-- Opening Marker --

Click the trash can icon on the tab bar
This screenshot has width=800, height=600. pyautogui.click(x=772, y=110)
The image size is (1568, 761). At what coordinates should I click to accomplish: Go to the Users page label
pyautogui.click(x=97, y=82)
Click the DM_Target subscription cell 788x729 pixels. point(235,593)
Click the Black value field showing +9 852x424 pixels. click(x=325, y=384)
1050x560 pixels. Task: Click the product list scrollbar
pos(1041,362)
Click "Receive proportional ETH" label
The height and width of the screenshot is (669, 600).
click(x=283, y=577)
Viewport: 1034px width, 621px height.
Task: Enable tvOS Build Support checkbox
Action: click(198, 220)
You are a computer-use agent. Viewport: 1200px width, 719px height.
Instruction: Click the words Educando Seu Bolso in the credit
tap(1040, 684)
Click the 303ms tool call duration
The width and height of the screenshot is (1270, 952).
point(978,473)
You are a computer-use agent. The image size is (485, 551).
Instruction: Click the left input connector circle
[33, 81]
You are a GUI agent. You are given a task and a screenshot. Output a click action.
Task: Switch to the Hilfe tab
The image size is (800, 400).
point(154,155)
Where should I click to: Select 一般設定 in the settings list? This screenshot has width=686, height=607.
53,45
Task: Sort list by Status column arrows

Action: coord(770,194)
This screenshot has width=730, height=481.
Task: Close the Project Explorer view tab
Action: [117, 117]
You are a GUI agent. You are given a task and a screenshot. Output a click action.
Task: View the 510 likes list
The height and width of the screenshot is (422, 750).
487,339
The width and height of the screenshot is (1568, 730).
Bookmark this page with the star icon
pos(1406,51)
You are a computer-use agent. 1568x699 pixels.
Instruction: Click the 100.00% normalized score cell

-- Closing Marker --

▶ PROBLEM DETAILS:
Lines above that contain the string "computer" make up the answer.

▶ TASK RESULT:
You are a computer-use agent. Viewport: 1200px width, 719px height.
You are a computer-use agent. The image size is (485, 551).
You are a computer-use agent. 1568x699 pixels.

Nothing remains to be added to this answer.